# Your task:
Where does the string "width" appear? Copy every line of the entries below that holds it.

# Data extract:
···

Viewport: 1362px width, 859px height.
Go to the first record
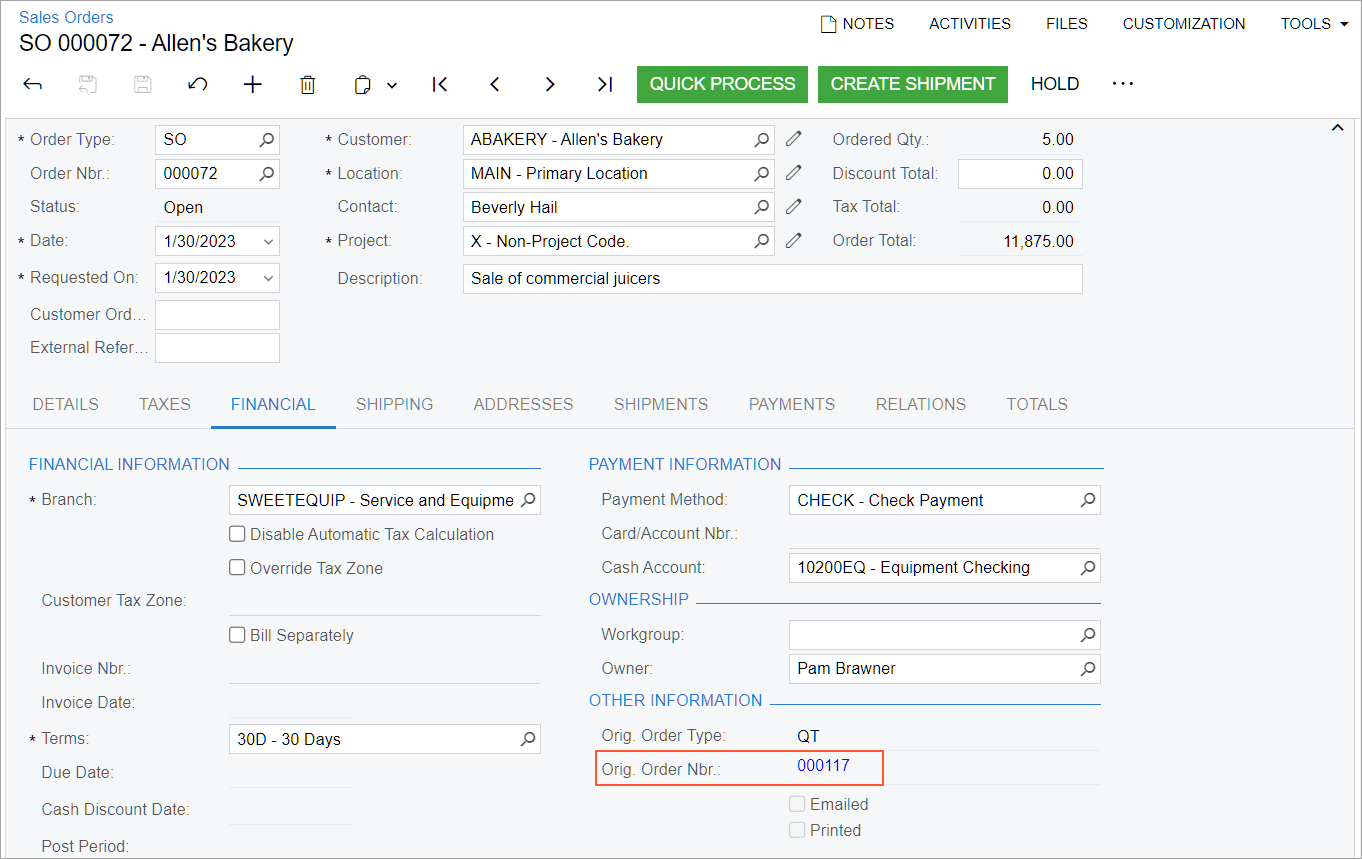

···

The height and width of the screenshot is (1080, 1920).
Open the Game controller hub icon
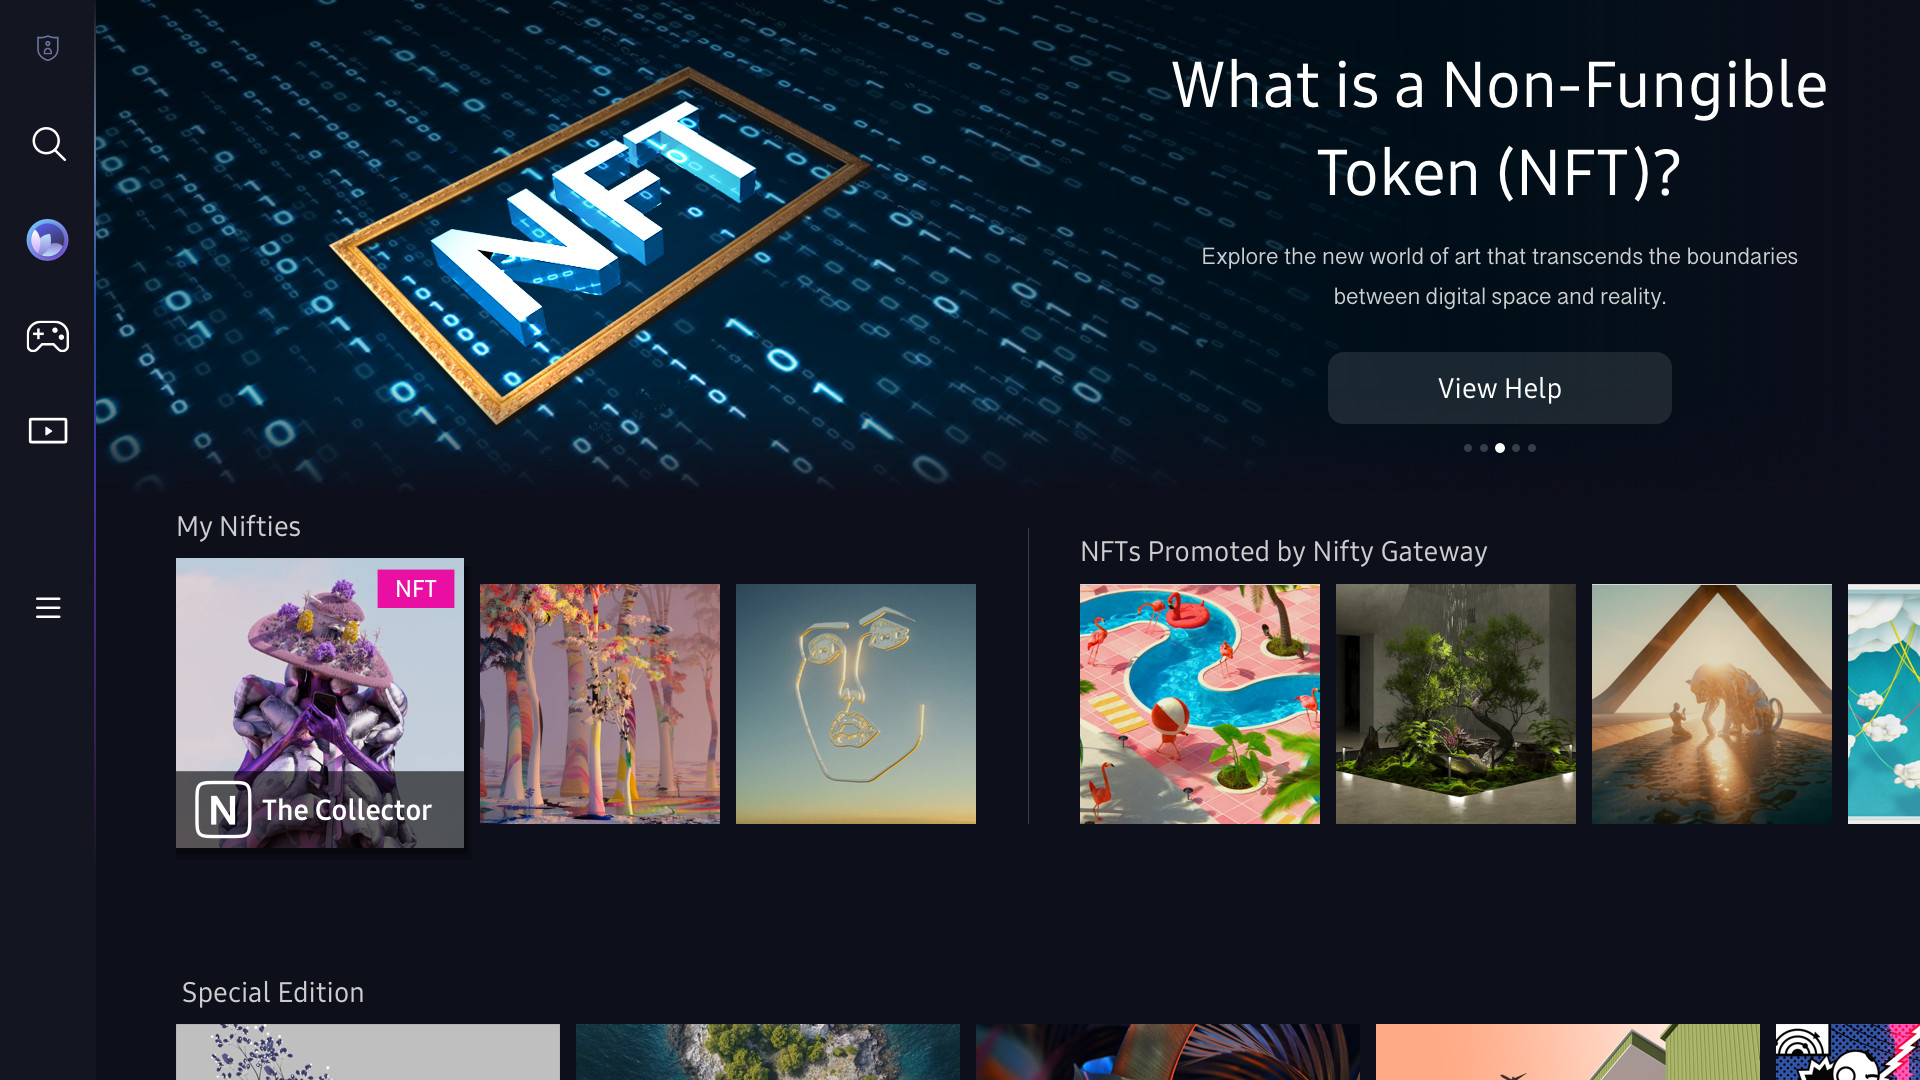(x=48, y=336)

···

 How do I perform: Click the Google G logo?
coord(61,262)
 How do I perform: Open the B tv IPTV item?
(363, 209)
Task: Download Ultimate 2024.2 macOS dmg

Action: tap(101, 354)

···

# Solution to this task:
Viewport: 1362px width, 859px height.
The height and width of the screenshot is (1080, 1920).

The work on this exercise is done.